VIVE LE ROY—Ford Madox Ford—Lippincott ($2.50).

To readers unaccustomed to Ford Madox Ford’s style, Vive Le Roy might seem, almost purposely confusing. It might also seem as if everyone in the book were going about in disguise—Author Ford himself in a rather hasty imitation of E. Phillips Oppenheim. Those who are not too impatient to put up with his sighing way of writing may persevere through his ingenious plot and discover that he has written a thriller. But even Ford fans will not compare Vive Le Roy with Author Ford’s War novels. Still a first-rate gossip at 62, some of his transatlantic tricks of speech are growing on him. Author Ford has never perfectly assimilated the U. S. dialect of his mother tongue, but he goes at it as bravely as ever.

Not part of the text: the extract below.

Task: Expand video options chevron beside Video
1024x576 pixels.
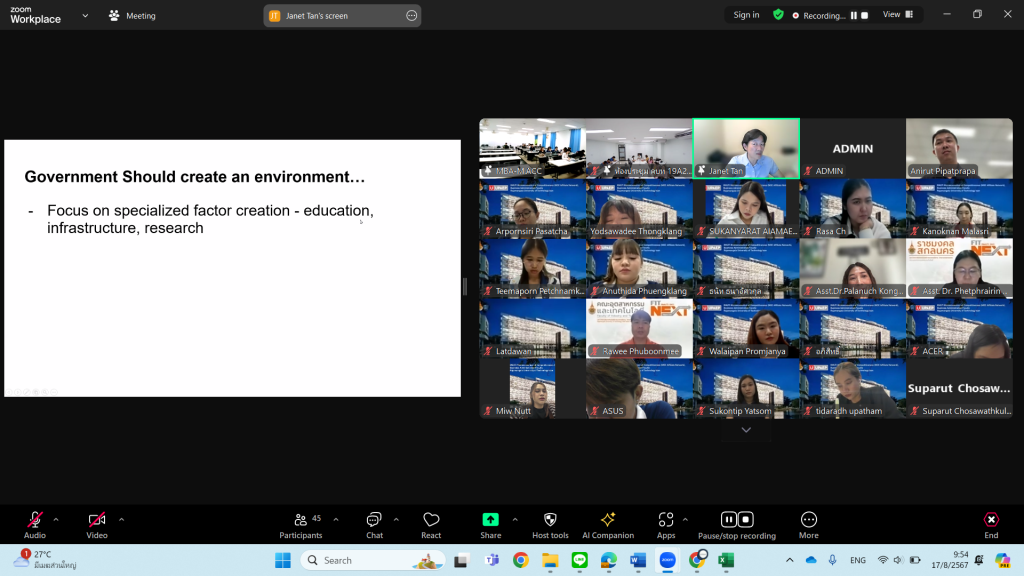Action: pyautogui.click(x=122, y=519)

The story, whose scene is Paris, is laid in the future. France, after a bitter civil war between Communists and Royalists, has become a kingdom, and the Bourbon lilies once again float over the Louvre. Walter Leroy, a young Manhattan doctor with liberal leanings, is on his way to Paris, ostensibly to pursue medical research, but actually to deliver money and a message from the U. S. Communist Party to their shattered comrades in France. On the boat with him travel M. de la Penthièvre, most potent minister of the new king; Mr. Penkethman, aged but acute sleuth connected with the League of Nations; Cassie Mathers, a lively young artist making her first trip abroad.

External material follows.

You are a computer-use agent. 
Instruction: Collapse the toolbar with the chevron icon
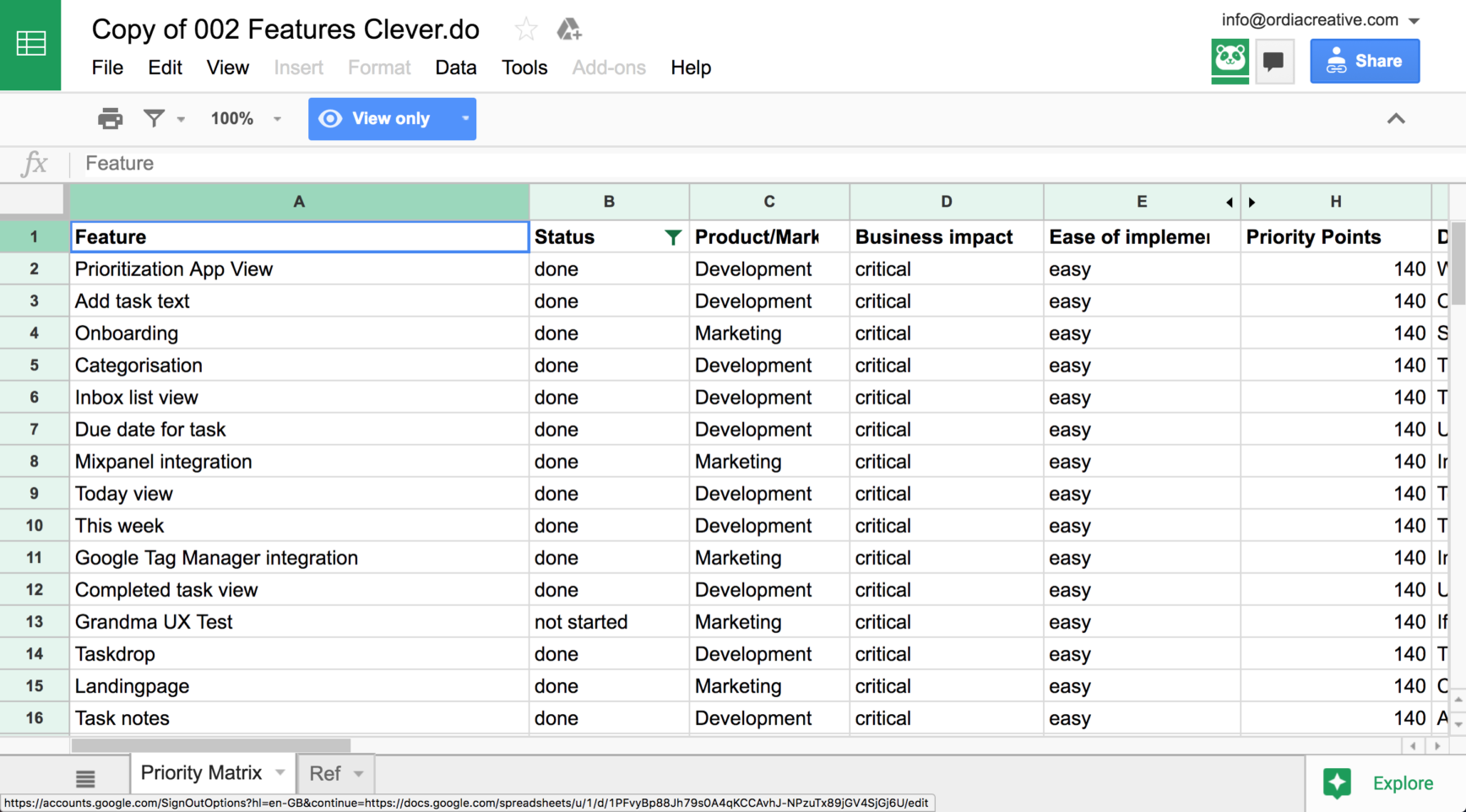[1396, 118]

Sleuth Penkethman knows all about Walter from the start, drops ambiguous warnings in his ear about Penthièvre, suggests it might avert suspicion if Leroy and Cassie appeared to be lovers. Nothing loth, they do their best to keep up appearances, soon find themselves actually falling in love. Towards the end of the voyage the ship’s radio brings news of the king’s assassination in Paris; then denies it. Penthièvre and Penkethman grow more & more ambiguous; Leroy and Cassie remain naive and amorous. When they get to Paris the lovers are first delighted, then worried, by the attentions of these elderly gentlemen, who seem determined to be helpful but not to let them out of sight. After their first night in it, Leroy leaves their studio to deliver his dangerous package. Why he never gets to his destination, what becomes of him and Cassie, just how sinister MM. de la Penthièvre and Penkethman really are, and how plausible is Author Ford’s portentous plot may be left to the panting reader.